| Your task |
From the first line to the last, reproduce the data exactly.

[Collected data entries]
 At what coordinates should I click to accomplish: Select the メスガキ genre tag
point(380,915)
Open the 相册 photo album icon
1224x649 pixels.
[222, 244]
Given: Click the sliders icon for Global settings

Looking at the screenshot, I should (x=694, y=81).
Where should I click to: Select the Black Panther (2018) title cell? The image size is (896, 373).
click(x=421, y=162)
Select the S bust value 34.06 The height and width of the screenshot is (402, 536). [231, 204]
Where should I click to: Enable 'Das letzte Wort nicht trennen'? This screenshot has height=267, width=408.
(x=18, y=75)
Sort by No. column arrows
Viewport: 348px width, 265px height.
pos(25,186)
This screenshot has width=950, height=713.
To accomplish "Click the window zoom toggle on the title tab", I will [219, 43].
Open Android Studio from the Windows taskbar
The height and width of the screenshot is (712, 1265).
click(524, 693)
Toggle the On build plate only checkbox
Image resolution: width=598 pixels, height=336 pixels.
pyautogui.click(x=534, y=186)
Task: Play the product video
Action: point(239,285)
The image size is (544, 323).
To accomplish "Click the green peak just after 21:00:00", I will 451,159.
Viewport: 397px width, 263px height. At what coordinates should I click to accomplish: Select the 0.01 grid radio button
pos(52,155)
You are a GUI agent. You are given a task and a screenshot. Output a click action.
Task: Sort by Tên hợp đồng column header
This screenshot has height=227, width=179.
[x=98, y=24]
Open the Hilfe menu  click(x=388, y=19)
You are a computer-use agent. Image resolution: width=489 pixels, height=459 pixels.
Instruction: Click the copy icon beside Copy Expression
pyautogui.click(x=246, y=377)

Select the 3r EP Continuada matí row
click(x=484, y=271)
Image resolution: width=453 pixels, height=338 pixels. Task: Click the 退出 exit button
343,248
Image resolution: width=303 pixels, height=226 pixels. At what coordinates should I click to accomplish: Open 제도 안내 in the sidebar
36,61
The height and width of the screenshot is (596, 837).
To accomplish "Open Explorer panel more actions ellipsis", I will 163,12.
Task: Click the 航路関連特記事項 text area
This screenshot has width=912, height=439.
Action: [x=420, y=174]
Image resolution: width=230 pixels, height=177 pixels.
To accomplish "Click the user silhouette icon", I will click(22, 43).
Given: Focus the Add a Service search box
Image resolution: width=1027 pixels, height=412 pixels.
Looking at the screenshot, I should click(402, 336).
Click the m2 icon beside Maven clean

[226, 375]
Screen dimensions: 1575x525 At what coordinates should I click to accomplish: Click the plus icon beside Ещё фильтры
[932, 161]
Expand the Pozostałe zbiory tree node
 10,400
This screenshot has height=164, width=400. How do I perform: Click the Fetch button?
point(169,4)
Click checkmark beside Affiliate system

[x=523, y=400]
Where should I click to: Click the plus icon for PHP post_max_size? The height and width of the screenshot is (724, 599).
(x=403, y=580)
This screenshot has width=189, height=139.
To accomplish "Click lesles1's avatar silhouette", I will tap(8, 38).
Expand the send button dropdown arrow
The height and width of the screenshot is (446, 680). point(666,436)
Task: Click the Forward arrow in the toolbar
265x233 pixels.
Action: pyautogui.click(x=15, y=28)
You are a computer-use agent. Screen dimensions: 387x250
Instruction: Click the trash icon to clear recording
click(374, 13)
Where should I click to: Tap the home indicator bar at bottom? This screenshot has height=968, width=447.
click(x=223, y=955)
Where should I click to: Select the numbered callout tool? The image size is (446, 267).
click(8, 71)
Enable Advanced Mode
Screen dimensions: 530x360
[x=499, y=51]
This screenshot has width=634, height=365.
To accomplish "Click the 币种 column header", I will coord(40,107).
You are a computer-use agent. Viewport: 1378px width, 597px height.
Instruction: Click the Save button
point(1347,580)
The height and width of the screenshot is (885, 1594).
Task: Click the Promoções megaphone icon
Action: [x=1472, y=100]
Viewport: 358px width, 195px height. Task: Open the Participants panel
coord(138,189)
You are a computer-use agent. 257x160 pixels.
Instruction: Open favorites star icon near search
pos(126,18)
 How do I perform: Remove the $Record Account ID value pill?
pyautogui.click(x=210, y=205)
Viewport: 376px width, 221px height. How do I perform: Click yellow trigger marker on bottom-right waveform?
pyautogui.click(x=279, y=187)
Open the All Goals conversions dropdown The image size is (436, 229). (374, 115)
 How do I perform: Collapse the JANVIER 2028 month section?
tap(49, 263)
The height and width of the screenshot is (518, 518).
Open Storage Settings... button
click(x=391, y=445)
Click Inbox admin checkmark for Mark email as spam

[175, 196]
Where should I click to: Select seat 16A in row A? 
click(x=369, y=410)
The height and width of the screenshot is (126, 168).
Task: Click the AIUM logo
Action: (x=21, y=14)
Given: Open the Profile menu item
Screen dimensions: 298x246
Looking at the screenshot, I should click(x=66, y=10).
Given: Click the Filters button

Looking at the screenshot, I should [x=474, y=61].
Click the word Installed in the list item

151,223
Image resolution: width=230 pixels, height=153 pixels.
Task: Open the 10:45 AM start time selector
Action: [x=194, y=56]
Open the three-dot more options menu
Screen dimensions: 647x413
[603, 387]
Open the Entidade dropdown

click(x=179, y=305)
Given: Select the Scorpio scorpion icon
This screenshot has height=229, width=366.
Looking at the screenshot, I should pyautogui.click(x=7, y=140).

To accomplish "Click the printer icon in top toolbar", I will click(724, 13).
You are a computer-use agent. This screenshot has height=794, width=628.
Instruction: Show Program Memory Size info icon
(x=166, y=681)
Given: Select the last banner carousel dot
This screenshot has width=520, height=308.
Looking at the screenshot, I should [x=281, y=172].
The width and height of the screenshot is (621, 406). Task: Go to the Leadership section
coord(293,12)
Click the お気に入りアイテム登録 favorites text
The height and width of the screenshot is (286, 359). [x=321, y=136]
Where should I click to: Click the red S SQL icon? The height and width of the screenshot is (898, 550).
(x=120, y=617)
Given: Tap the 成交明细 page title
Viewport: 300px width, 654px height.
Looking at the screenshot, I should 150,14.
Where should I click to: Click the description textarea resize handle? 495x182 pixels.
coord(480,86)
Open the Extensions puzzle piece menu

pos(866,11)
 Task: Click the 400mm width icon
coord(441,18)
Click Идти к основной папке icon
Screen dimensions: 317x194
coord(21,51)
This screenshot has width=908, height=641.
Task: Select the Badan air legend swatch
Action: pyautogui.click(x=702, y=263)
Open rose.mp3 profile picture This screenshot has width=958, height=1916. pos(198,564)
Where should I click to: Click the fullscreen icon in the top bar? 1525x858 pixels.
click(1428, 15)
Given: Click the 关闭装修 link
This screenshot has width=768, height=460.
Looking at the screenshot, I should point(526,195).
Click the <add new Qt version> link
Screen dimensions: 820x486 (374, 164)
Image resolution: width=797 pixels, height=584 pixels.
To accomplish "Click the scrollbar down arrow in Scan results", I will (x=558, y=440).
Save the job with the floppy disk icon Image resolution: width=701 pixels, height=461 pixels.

| Exercise solution |
 At what coordinates should I click to accomplish: Select the メスガキ genre tag
point(380,915)
Open the 相册 photo album icon
1224x649 pixels.
[222, 244]
Given: Click the sliders icon for Global settings

Looking at the screenshot, I should (x=694, y=81).
Where should I click to: Select the Black Panther (2018) title cell? The image size is (896, 373).
click(x=421, y=162)
Select the S bust value 34.06 The height and width of the screenshot is (402, 536). [231, 204]
Where should I click to: Enable 'Das letzte Wort nicht trennen'? This screenshot has height=267, width=408.
(x=18, y=75)
Sort by No. column arrows
Viewport: 348px width, 265px height.
pos(25,186)
This screenshot has width=950, height=713.
To accomplish "Click the window zoom toggle on the title tab", I will [219, 43].
Open Android Studio from the Windows taskbar
The height and width of the screenshot is (712, 1265).
click(524, 693)
Toggle the On build plate only checkbox
Image resolution: width=598 pixels, height=336 pixels.
pyautogui.click(x=534, y=186)
Task: Play the product video
Action: point(239,285)
The image size is (544, 323).
To accomplish "Click the green peak just after 21:00:00", I will 451,159.
Viewport: 397px width, 263px height. At what coordinates should I click to accomplish: Select the 0.01 grid radio button
pos(52,155)
You are a GUI agent. You are given a task and a screenshot. Output a click action.
Task: Sort by Tên hợp đồng column header
This screenshot has height=227, width=179.
[x=98, y=24]
Open the Hilfe menu  click(x=388, y=19)
You are a computer-use agent. Image resolution: width=489 pixels, height=459 pixels.
Instruction: Click the copy icon beside Copy Expression
pyautogui.click(x=246, y=377)

Select the 3r EP Continuada matí row
click(x=484, y=271)
Image resolution: width=453 pixels, height=338 pixels. Task: Click the 退出 exit button
343,248
Image resolution: width=303 pixels, height=226 pixels. At what coordinates should I click to accomplish: Open 제도 안내 in the sidebar
36,61
The height and width of the screenshot is (596, 837).
To accomplish "Open Explorer panel more actions ellipsis", I will 163,12.
Task: Click the 航路関連特記事項 text area
This screenshot has width=912, height=439.
Action: [x=420, y=174]
Image resolution: width=230 pixels, height=177 pixels.
To accomplish "Click the user silhouette icon", I will click(22, 43).
Given: Focus the Add a Service search box
Image resolution: width=1027 pixels, height=412 pixels.
Looking at the screenshot, I should click(402, 336).
Click the m2 icon beside Maven clean

[226, 375]
Screen dimensions: 1575x525 At what coordinates should I click to accomplish: Click the plus icon beside Ещё фильтры
[932, 161]
Expand the Pozostałe zbiory tree node
 10,400
This screenshot has height=164, width=400. How do I perform: Click the Fetch button?
point(169,4)
Click checkmark beside Affiliate system

[x=523, y=400]
Where should I click to: Click the plus icon for PHP post_max_size? The height and width of the screenshot is (724, 599).
(x=403, y=580)
This screenshot has width=189, height=139.
To accomplish "Click lesles1's avatar silhouette", I will tap(8, 38).
Expand the send button dropdown arrow
The height and width of the screenshot is (446, 680). point(666,436)
Task: Click the Forward arrow in the toolbar
265x233 pixels.
Action: pyautogui.click(x=15, y=28)
You are a computer-use agent. Screen dimensions: 387x250
Instruction: Click the trash icon to clear recording
click(374, 13)
Where should I click to: Tap the home indicator bar at bottom? This screenshot has height=968, width=447.
click(x=223, y=955)
Where should I click to: Select the numbered callout tool? The image size is (446, 267).
click(8, 71)
Enable Advanced Mode
Screen dimensions: 530x360
[x=499, y=51]
This screenshot has width=634, height=365.
To accomplish "Click the 币种 column header", I will coord(40,107).
You are a computer-use agent. Viewport: 1378px width, 597px height.
Instruction: Click the Save button
point(1347,580)
The height and width of the screenshot is (885, 1594).
Task: Click the Promoções megaphone icon
Action: [x=1472, y=100]
Viewport: 358px width, 195px height. Task: Open the Participants panel
coord(138,189)
You are a computer-use agent. 257x160 pixels.
Instruction: Open favorites star icon near search
pos(126,18)
 How do I perform: Remove the $Record Account ID value pill?
pyautogui.click(x=210, y=205)
Viewport: 376px width, 221px height. How do I perform: Click yellow trigger marker on bottom-right waveform?
pyautogui.click(x=279, y=187)
Open the All Goals conversions dropdown The image size is (436, 229). (374, 115)
 How do I perform: Collapse the JANVIER 2028 month section?
tap(49, 263)
The height and width of the screenshot is (518, 518).
Open Storage Settings... button
click(x=391, y=445)
Click Inbox admin checkmark for Mark email as spam

[175, 196]
Where should I click to: Select seat 16A in row A? 
click(x=369, y=410)
The height and width of the screenshot is (126, 168).
Task: Click the AIUM logo
Action: (x=21, y=14)
Given: Open the Profile menu item
Screen dimensions: 298x246
Looking at the screenshot, I should click(x=66, y=10).
Given: Click the Filters button

Looking at the screenshot, I should [x=474, y=61].
Click the word Installed in the list item

151,223
Image resolution: width=230 pixels, height=153 pixels.
Task: Open the 10:45 AM start time selector
Action: [x=194, y=56]
Open the three-dot more options menu
Screen dimensions: 647x413
[603, 387]
Open the Entidade dropdown

click(x=179, y=305)
Given: Select the Scorpio scorpion icon
This screenshot has height=229, width=366.
Looking at the screenshot, I should pyautogui.click(x=7, y=140).

To accomplish "Click the printer icon in top toolbar", I will click(724, 13).
You are a computer-use agent. This screenshot has height=794, width=628.
Instruction: Show Program Memory Size info icon
(x=166, y=681)
Given: Select the last banner carousel dot
This screenshot has width=520, height=308.
Looking at the screenshot, I should [x=281, y=172].
The width and height of the screenshot is (621, 406). Task: Go to the Leadership section
coord(293,12)
Click the お気に入りアイテム登録 favorites text
The height and width of the screenshot is (286, 359). [x=321, y=136]
Where should I click to: Click the red S SQL icon? The height and width of the screenshot is (898, 550).
(x=120, y=617)
Given: Tap the 成交明细 page title
Viewport: 300px width, 654px height.
Looking at the screenshot, I should 150,14.
Where should I click to: Click the description textarea resize handle? 495x182 pixels.
coord(480,86)
Open the Extensions puzzle piece menu

pos(866,11)
 Task: Click the 400mm width icon
coord(441,18)
Click Идти к основной папке icon
Screen dimensions: 317x194
coord(21,51)
This screenshot has width=908, height=641.
Task: Select the Badan air legend swatch
Action: pyautogui.click(x=702, y=263)
Open rose.mp3 profile picture This screenshot has width=958, height=1916. pos(198,564)
Where should I click to: Click the fullscreen icon in the top bar? 1525x858 pixels.
click(1428, 15)
Given: Click the 关闭装修 link
This screenshot has width=768, height=460.
Looking at the screenshot, I should point(526,195).
Click the <add new Qt version> link
Screen dimensions: 820x486 (374, 164)
Image resolution: width=797 pixels, height=584 pixels.
To accomplish "Click the scrollbar down arrow in Scan results", I will (x=558, y=440).
Save the job with the floppy disk icon Image resolution: width=701 pixels, height=461 pixels.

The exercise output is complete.